**Task to carry out:**
Beginning with the line that contains "The height and", transcribe the rest of the listing below exactly, including its last line, and exclude any pictures.

▼

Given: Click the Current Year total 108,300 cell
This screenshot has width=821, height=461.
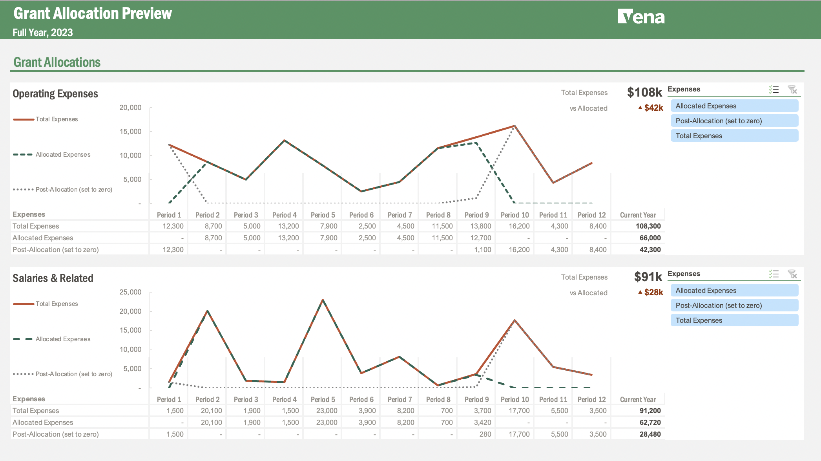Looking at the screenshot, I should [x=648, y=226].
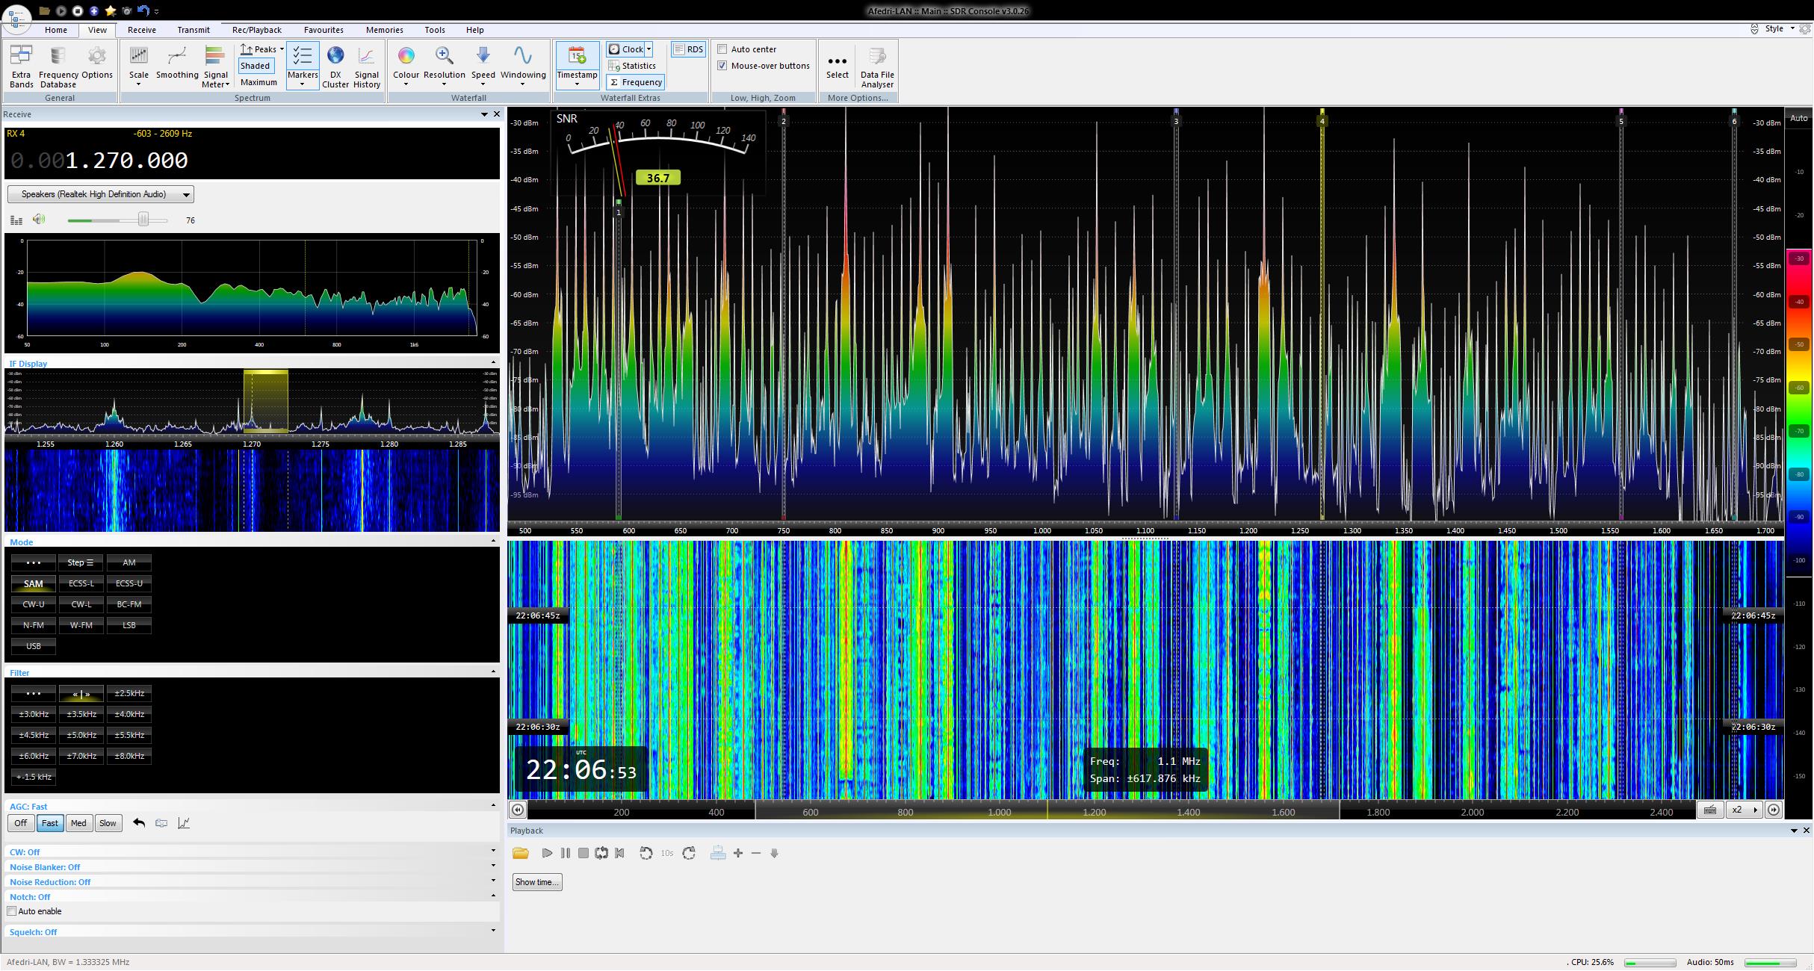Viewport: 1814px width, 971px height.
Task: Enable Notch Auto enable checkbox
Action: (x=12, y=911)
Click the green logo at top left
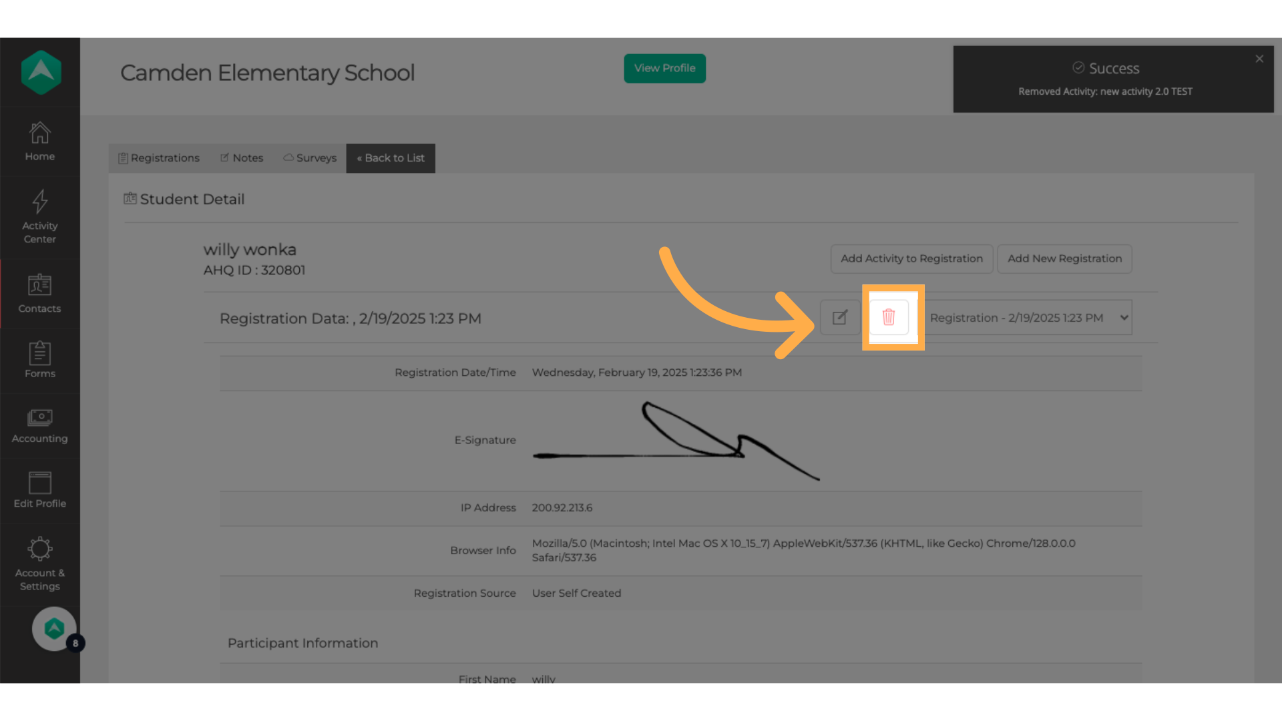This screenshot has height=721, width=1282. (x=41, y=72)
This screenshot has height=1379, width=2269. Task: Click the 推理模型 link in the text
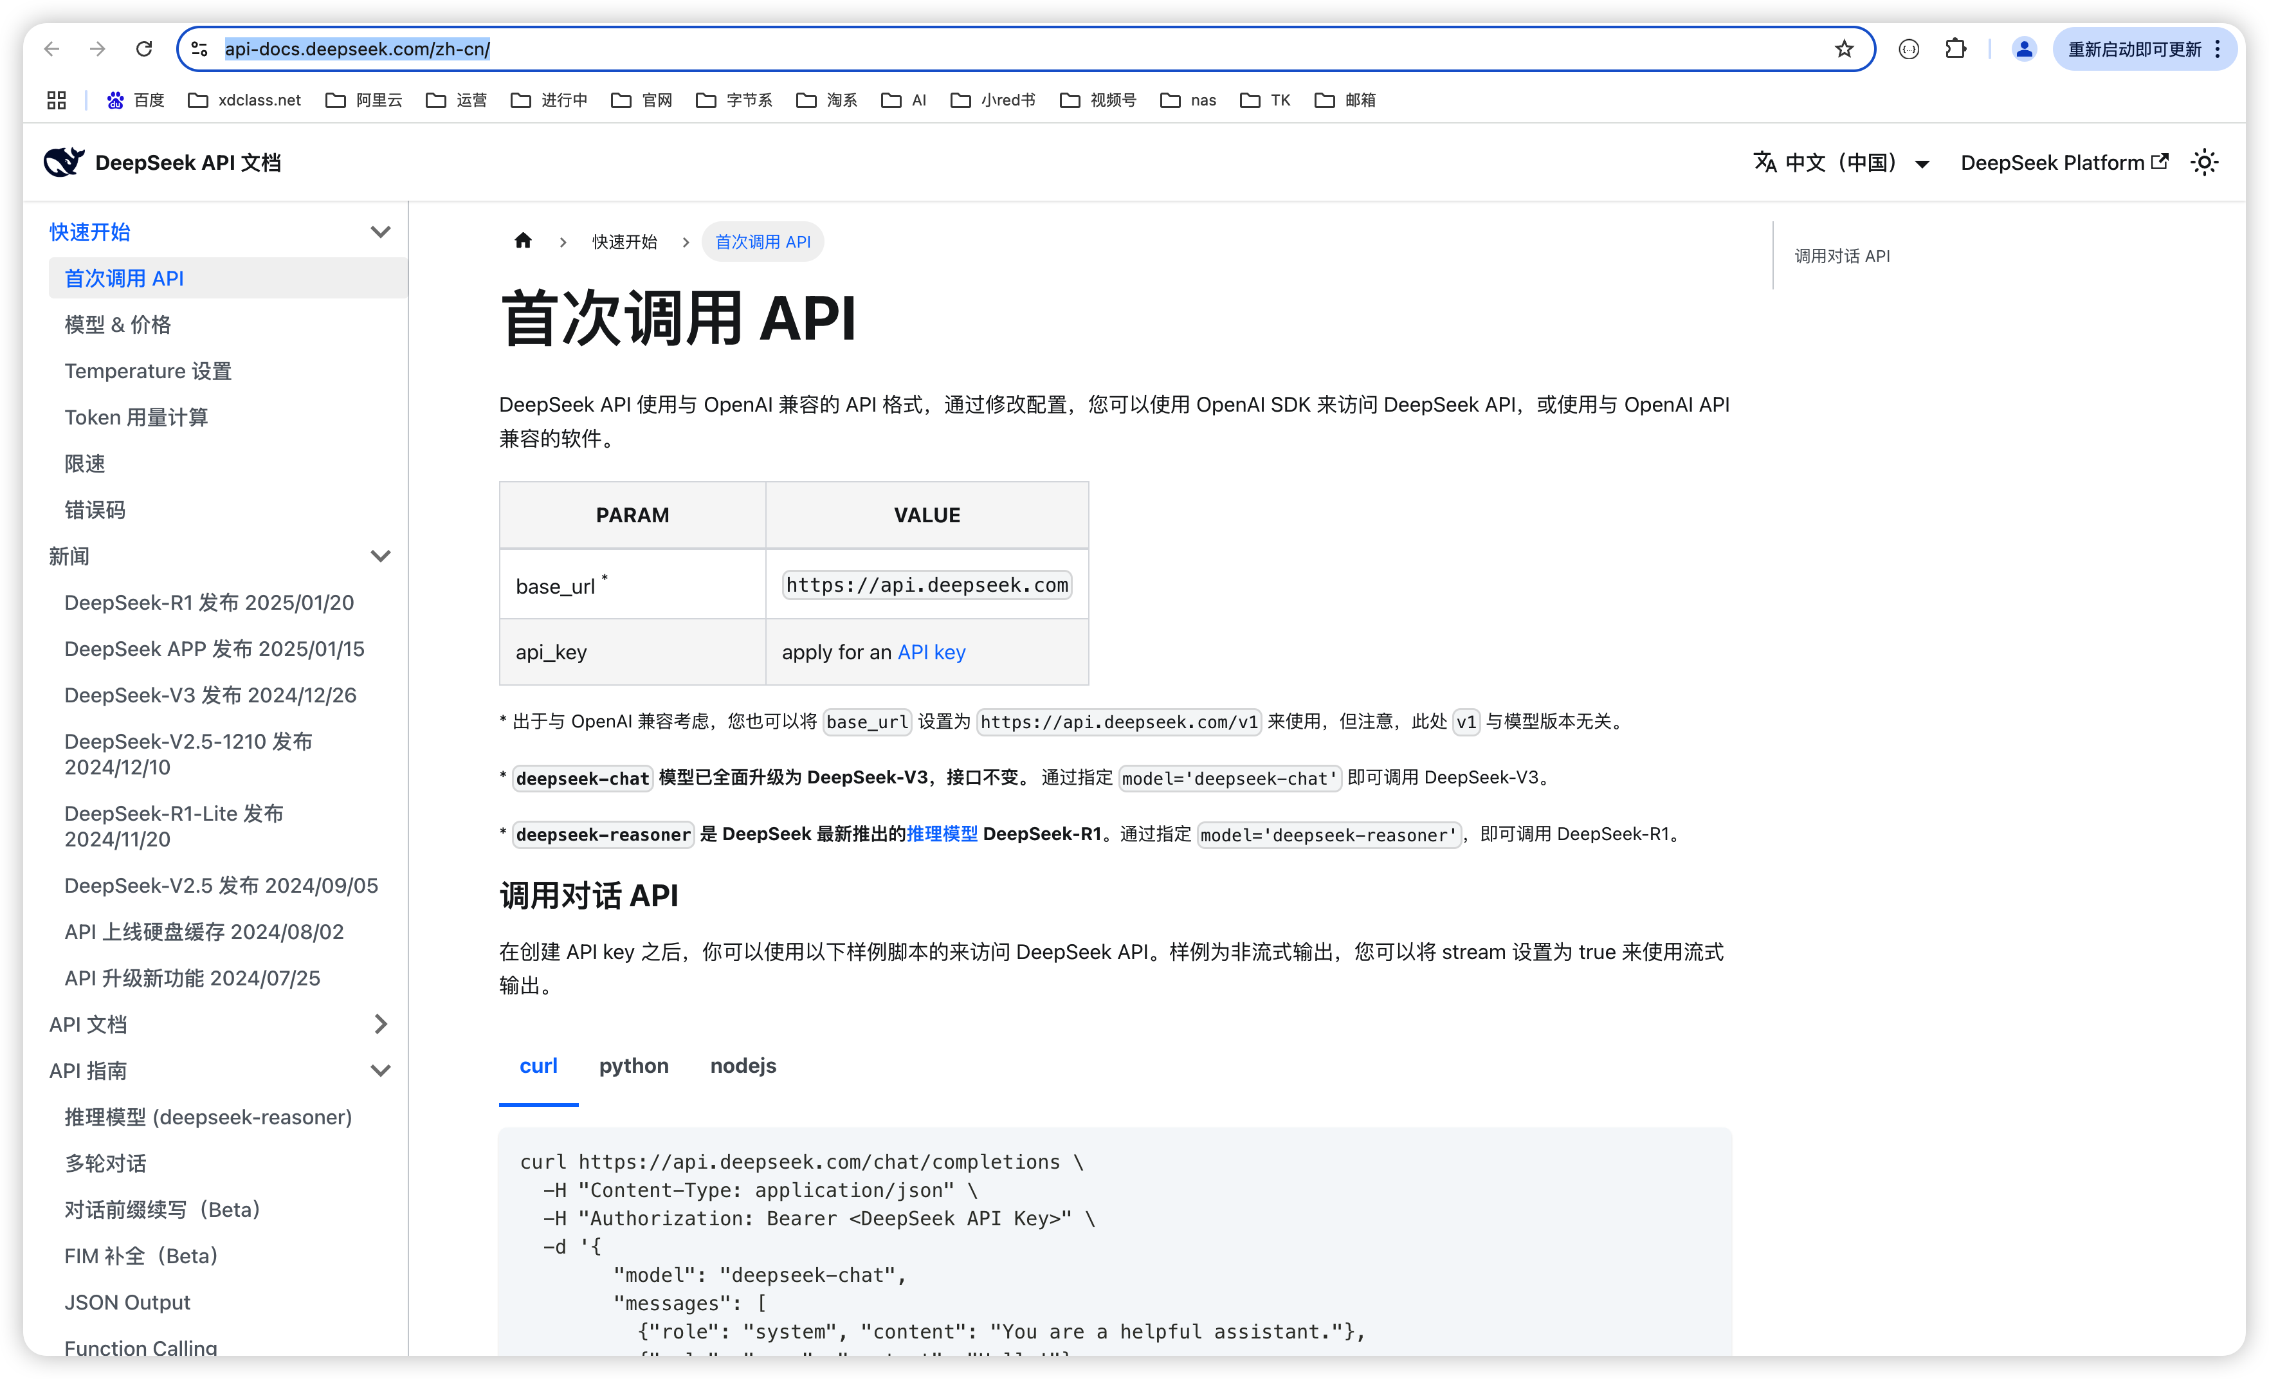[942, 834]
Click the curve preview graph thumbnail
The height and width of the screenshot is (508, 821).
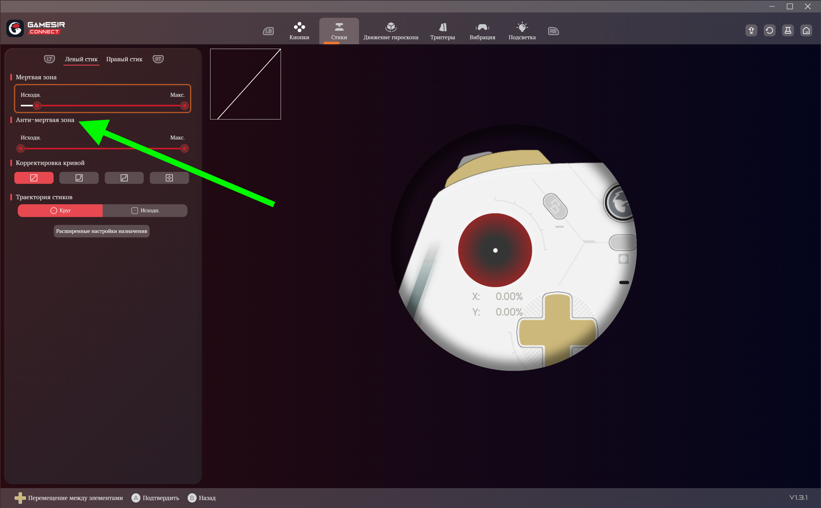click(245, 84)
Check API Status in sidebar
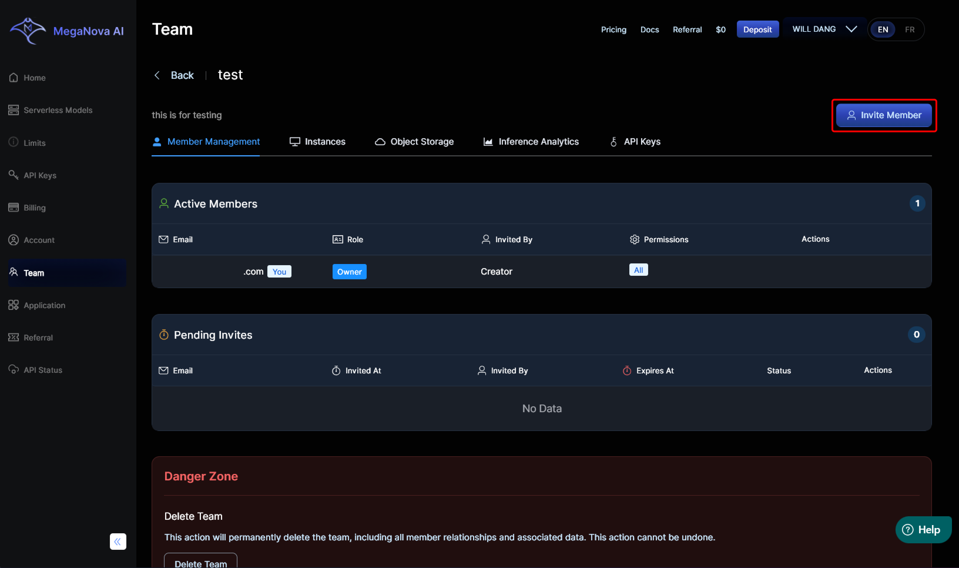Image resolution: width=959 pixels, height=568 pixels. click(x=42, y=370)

▲

**Task response:**
The height and width of the screenshot is (508, 821).
click(245, 84)
Check API Status in sidebar
Image resolution: width=959 pixels, height=568 pixels. click(x=42, y=370)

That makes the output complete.